Silver diamine fluoride is not manufactured in the United States -- it is generally imported from Japan -- because the FDA only this year approved the marketing of its use to fight cavities. It took 10 years of studies and a monumental public health campaign, which Horst credited in part to Mike Shirtcliff, the president and CEO of Oregon’s Advantage Dental, along with Peter Milgrom, a professor of dentistry at the University of Washington.

Shirtcliff told The Lund Report that he already uses silver diamine fluoride in his own practice, and promotes the use of silver nitrate as a temporary measure until the other compound can be more widely available. Now he’s looking for an American factory capable of producing silver diamine fluoride.

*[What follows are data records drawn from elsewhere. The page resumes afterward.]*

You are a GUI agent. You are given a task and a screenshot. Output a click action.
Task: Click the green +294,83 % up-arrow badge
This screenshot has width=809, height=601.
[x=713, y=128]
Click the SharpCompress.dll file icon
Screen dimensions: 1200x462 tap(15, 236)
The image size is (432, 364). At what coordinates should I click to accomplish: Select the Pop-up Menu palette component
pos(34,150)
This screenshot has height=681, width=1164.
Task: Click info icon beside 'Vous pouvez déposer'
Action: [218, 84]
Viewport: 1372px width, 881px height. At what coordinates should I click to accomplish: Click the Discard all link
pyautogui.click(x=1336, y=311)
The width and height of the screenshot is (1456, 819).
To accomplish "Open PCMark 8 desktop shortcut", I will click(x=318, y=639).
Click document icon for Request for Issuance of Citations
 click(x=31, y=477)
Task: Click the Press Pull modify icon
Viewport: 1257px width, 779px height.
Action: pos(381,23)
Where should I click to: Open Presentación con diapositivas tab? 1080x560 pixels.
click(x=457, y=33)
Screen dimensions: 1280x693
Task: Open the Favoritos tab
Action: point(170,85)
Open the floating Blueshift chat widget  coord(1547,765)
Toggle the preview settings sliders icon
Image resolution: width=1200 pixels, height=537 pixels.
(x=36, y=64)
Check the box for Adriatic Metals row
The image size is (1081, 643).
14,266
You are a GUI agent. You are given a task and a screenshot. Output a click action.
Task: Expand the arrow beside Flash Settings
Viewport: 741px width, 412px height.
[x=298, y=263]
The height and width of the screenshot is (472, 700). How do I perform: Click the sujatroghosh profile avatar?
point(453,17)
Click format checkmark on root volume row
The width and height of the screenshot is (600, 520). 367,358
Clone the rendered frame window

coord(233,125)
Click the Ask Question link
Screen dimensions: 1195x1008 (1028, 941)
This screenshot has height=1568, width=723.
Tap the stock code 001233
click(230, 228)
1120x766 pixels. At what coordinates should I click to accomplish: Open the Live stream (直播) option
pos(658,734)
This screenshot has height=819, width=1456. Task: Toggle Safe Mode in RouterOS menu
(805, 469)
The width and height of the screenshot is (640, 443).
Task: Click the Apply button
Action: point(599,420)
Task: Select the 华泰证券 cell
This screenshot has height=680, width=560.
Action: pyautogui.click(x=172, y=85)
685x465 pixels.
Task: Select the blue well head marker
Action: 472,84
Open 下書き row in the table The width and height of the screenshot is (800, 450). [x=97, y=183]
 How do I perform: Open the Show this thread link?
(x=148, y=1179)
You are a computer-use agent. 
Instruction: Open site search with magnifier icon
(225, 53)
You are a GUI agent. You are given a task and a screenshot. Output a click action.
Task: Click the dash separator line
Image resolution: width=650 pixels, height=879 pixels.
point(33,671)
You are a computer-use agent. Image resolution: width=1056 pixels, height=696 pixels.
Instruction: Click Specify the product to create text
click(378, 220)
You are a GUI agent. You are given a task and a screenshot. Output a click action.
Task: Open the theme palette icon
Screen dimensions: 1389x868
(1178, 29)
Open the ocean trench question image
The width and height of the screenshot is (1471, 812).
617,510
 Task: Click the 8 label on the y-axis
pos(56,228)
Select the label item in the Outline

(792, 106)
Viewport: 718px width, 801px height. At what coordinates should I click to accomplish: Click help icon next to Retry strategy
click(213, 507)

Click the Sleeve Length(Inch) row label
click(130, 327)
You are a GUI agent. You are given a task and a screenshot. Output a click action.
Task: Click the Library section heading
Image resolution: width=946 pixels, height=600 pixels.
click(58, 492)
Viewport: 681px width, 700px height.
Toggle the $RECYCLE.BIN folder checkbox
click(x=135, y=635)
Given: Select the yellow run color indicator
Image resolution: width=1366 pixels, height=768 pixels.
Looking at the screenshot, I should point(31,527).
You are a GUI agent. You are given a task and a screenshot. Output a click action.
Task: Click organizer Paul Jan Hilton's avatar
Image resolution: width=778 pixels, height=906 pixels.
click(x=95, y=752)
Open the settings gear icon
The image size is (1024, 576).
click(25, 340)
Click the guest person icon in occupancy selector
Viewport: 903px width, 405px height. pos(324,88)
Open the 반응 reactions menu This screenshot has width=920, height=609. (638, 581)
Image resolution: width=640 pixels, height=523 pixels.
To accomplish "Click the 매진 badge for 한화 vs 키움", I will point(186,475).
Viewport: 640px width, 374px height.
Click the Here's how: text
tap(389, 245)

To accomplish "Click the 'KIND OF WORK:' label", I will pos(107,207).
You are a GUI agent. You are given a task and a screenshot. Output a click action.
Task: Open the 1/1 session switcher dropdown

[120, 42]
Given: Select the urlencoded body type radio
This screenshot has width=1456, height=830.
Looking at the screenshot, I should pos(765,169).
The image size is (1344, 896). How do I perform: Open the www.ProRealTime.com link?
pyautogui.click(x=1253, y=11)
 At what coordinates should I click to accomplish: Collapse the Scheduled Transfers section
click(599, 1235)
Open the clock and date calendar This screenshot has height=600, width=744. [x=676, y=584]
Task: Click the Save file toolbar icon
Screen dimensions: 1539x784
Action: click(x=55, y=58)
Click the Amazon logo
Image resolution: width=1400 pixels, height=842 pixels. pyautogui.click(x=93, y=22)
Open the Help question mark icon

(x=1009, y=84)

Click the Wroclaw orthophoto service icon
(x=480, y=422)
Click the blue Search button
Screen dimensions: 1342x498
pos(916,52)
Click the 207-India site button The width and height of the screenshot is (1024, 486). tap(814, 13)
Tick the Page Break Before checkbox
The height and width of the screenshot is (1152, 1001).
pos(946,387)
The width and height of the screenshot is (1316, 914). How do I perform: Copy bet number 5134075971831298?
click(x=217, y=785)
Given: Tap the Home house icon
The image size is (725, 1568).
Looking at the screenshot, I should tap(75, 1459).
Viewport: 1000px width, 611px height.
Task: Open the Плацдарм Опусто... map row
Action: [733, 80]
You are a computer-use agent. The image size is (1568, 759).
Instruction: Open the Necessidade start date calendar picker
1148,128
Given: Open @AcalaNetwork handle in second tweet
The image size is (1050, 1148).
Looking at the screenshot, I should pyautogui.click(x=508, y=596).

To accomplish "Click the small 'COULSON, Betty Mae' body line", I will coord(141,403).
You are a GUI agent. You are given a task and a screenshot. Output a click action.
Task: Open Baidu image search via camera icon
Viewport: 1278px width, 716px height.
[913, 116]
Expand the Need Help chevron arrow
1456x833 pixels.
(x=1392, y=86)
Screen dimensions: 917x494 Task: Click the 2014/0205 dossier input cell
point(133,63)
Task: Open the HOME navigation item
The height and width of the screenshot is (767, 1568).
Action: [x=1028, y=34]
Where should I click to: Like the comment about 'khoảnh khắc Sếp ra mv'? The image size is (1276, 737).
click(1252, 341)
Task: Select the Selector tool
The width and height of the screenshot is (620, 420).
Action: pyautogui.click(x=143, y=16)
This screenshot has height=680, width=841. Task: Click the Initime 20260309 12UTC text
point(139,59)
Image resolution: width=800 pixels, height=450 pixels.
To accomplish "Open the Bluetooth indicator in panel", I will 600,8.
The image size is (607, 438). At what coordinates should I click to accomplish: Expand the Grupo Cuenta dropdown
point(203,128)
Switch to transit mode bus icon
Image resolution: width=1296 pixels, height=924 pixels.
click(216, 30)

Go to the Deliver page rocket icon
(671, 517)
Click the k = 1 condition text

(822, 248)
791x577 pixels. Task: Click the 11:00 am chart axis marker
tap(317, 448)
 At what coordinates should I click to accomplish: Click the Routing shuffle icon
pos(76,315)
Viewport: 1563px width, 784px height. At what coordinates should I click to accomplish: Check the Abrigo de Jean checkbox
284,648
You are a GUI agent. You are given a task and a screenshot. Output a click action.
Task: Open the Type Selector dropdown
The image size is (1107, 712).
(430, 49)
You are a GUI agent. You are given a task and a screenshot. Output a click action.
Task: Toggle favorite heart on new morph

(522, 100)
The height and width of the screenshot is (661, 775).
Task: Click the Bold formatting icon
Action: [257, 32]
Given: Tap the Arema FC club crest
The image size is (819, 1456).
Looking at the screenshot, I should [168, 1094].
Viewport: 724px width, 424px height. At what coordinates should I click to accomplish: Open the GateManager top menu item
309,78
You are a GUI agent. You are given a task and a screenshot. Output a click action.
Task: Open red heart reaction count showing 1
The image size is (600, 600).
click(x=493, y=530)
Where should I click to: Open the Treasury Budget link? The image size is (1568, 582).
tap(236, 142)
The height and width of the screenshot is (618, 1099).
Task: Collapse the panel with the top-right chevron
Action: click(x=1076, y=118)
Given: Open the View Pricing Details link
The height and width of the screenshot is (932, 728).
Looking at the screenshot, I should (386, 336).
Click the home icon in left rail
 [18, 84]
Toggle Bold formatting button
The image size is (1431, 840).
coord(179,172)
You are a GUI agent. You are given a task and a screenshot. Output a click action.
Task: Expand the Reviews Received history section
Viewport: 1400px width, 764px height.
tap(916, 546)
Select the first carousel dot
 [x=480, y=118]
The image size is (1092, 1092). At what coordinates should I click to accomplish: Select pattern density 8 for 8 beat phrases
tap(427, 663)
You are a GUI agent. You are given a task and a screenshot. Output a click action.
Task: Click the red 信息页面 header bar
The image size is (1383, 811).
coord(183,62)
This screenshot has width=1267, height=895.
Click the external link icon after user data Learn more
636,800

Normally, a heavily financed pharmaceutical company banking on a huge profit is needed to navigate the scientific rigors needed for FDA approval, financing the studies to prove a drug’s effectiveness. But there was no sugar daddy to bankroll approval of a low-cost product that can reverse what sugar does to teeth, which, if effective, could take work away from dentists, even as it saves teeth and the system billions of dollars. “There’s not a model for a public health organization to get [a treatment] approved,” he said.

The one drawback of silver diamine fluoride is that it stains the teeth black because of the way the silver oxidizes. Horst masks this unsightly effect on front teeth by applying potassium iodide, which keeps teeth white. He said research is limited on the effect that the potassium iodide has on teeth or the treatment, but he hopes to conduct his own study in the next three years.

Tooth decay is the result of bacteria feeding on sugar to dissolve tooth enamel, and reducing the intake of refined sugar as much as possible, Horst recommended several other products that will prevent tooth decay before it stops. Regular use of fluoride-based toothpaste remains one of the most effective ways a person can protect his or her teeth, but he also prescribes xylitol gum for young mothers, which can keep them from passing bad bacteria onto their children.

Chris can be reached at [email protected]

Editor's Note: The subheadline incorrectly attributed the campaign to get silver diamine fluoride approved by the FDA. As stated in the body of the article correctly, that push was led by Peter Milgrom at the University of Washington, with help from Mike Shirtcliff of Advantage Dental.